(Pointing records for text and elements)
··········
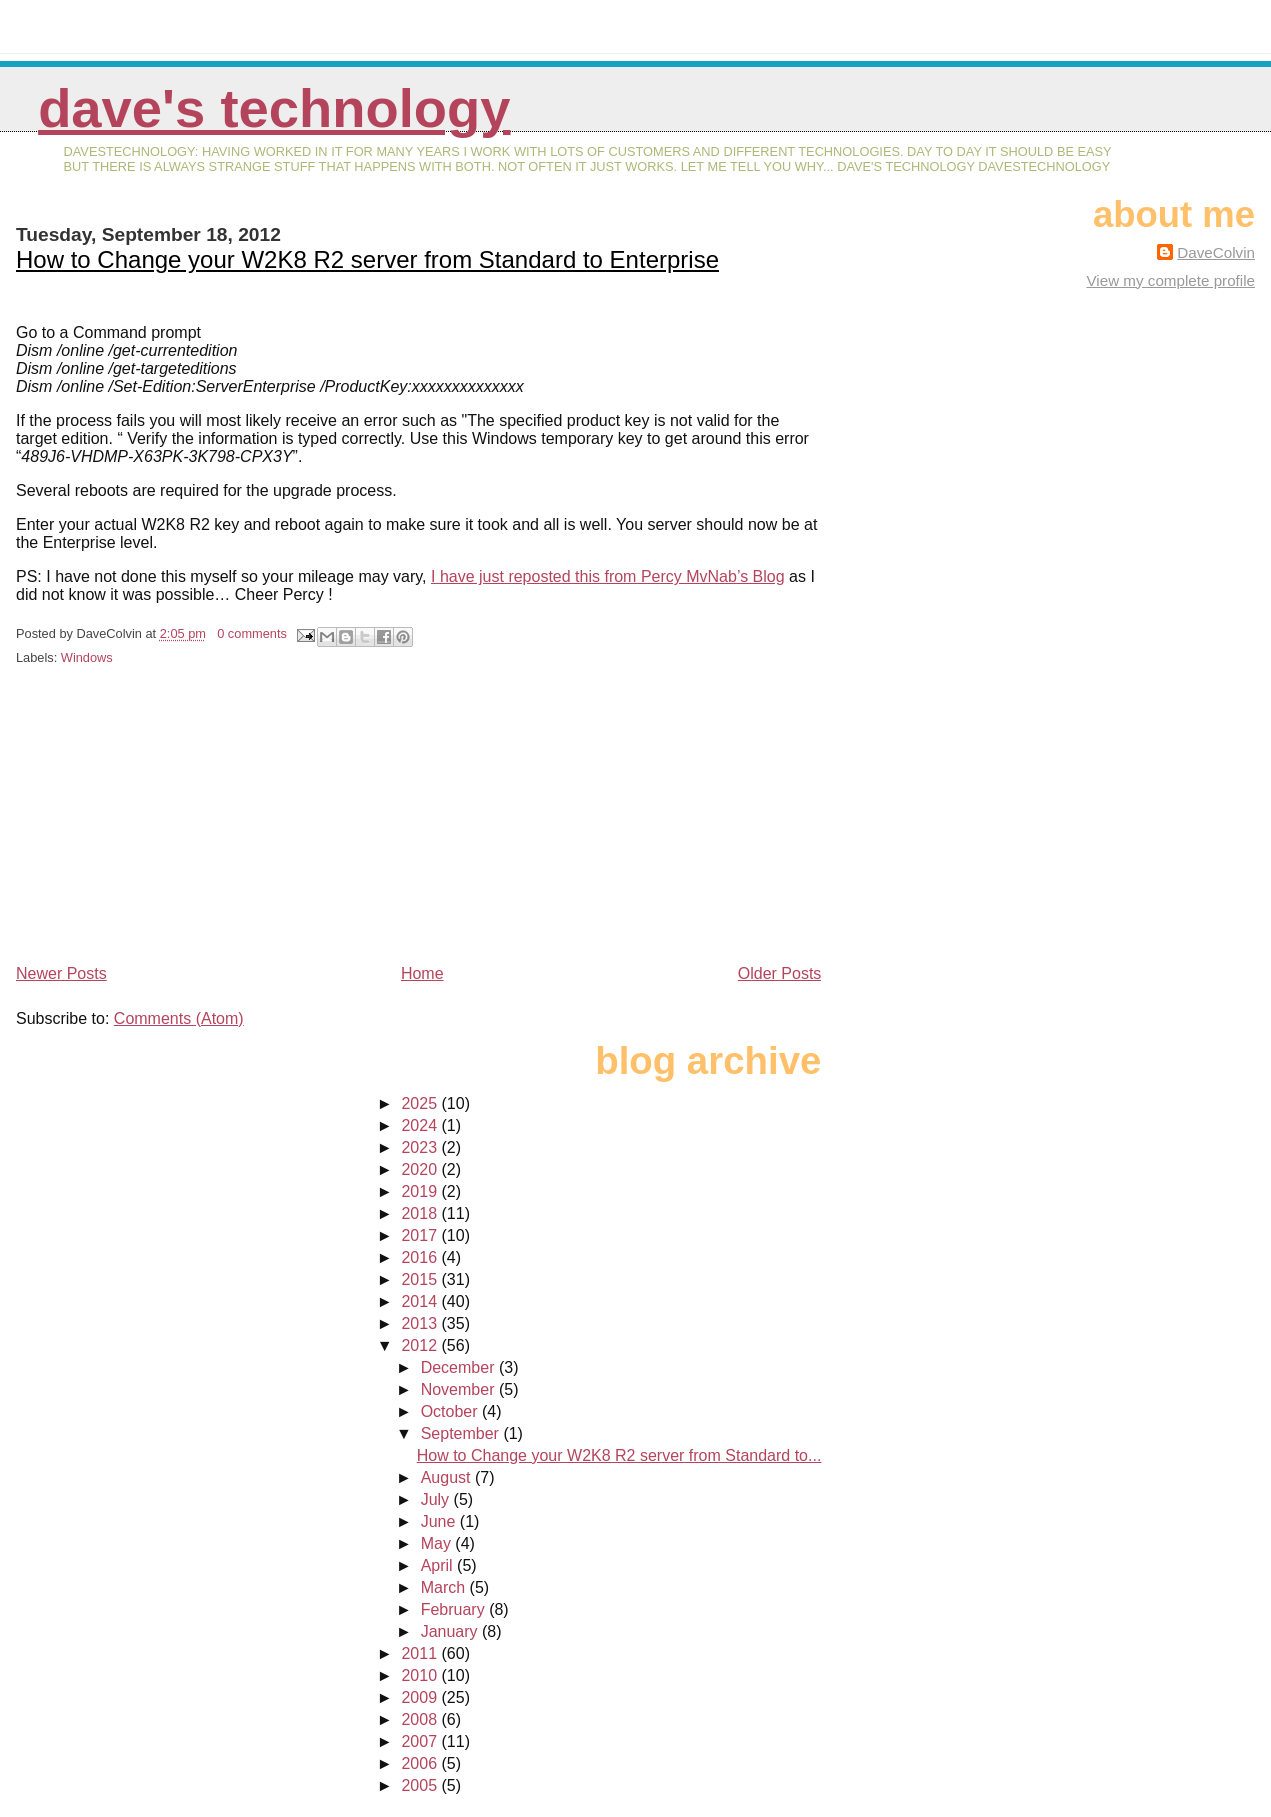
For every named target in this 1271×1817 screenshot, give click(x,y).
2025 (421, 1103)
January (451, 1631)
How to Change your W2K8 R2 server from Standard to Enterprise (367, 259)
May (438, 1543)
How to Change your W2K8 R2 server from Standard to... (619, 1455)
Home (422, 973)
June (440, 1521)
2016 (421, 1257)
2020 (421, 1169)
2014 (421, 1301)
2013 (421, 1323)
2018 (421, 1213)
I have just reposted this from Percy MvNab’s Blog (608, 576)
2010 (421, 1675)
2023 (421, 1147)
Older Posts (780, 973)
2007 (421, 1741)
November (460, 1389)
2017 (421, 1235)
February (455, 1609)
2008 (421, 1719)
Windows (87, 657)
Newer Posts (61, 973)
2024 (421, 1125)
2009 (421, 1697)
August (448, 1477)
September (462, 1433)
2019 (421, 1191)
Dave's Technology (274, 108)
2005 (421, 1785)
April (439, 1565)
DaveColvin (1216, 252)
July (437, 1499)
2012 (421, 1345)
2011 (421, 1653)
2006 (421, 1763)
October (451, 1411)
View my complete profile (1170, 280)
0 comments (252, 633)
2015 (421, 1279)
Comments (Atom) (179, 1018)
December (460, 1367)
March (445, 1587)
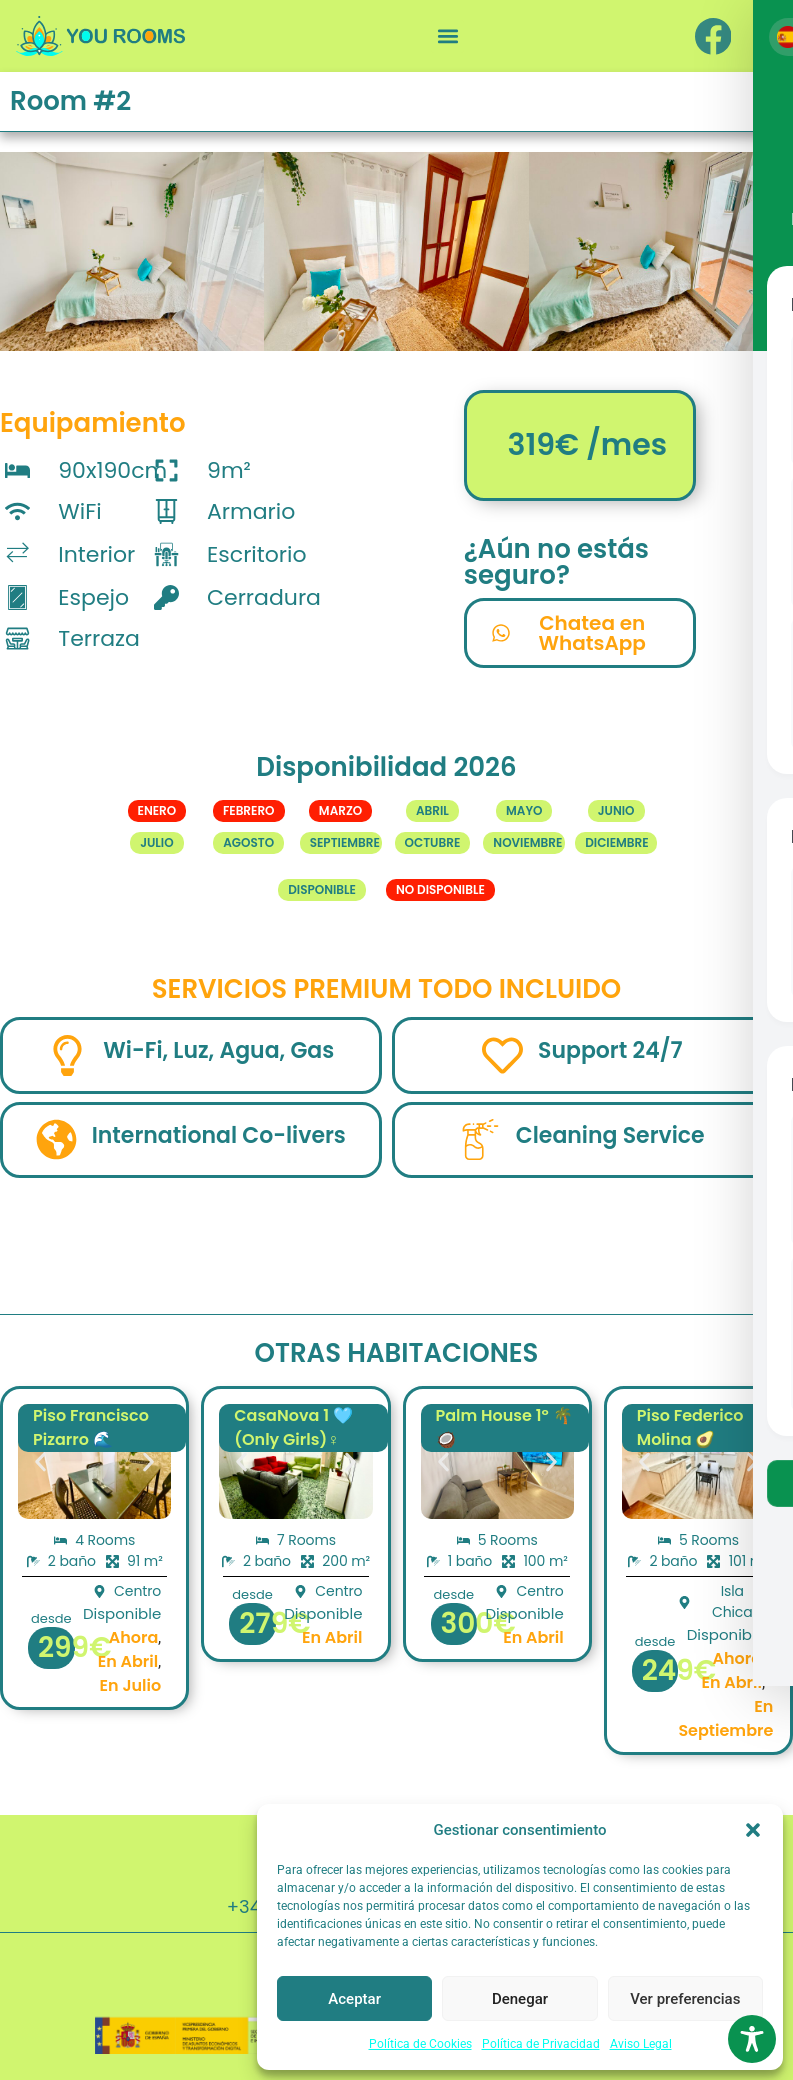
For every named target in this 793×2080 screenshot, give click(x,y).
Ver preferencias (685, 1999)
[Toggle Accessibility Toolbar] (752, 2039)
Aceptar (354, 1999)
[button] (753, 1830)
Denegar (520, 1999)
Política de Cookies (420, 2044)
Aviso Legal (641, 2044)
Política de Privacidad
··········
## Request
Put every line of the items above into a JSON list of strings, one string per line, skipping blank lines and leaving out the pictures.

## Written answer
[
  "For every named target in this 1271×1817 screenshot, give click(x,y).",
  "2025 (421, 1103)",
  "January (451, 1631)",
  "How to Change your W2K8 R2 server from Standard to Enterprise (367, 259)",
  "May (438, 1543)",
  "How to Change your W2K8 R2 server from Standard to... (619, 1455)",
  "Home (422, 973)",
  "June (440, 1521)",
  "2016 (421, 1257)",
  "2020 (421, 1169)",
  "2014 (421, 1301)",
  "2013 (421, 1323)",
  "2018 (421, 1213)",
  "I have just reposted this from Percy MvNab’s Blog (608, 576)",
  "2010 (421, 1675)",
  "2023 (421, 1147)",
  "Older Posts (780, 973)",
  "2007 (421, 1741)",
  "November (460, 1389)",
  "2017 (421, 1235)",
  "February (455, 1609)",
  "2008 (421, 1719)",
  "Windows (87, 657)",
  "Newer Posts (61, 973)",
  "2024 (421, 1125)",
  "2009 (421, 1697)",
  "August (448, 1477)",
  "September (462, 1433)",
  "2019 (421, 1191)",
  "Dave's Technology (274, 108)",
  "2005 (421, 1785)",
  "April (439, 1565)",
  "DaveColvin (1216, 252)",
  "July (437, 1499)",
  "2012 (421, 1345)",
  "2011 (421, 1653)",
  "2006 (421, 1763)",
  "October (451, 1411)",
  "View my complete profile (1170, 280)",
  "0 comments (252, 633)",
  "2015 (421, 1279)",
  "Comments (Atom) (179, 1018)",
  "December (460, 1367)",
  "March (445, 1587)",
  "For every named target in this 793×2080 screenshot, give click(x,y).",
  "Ver preferencias (685, 1999)",
  "[Toggle Accessibility Toolbar] (752, 2039)",
  "Aceptar (354, 1999)",
  "[button] (753, 1830)",
  "Denegar (520, 1999)",
  "Política de Cookies (420, 2044)",
  "Aviso Legal (641, 2044)",
  "Política de Privacidad"
]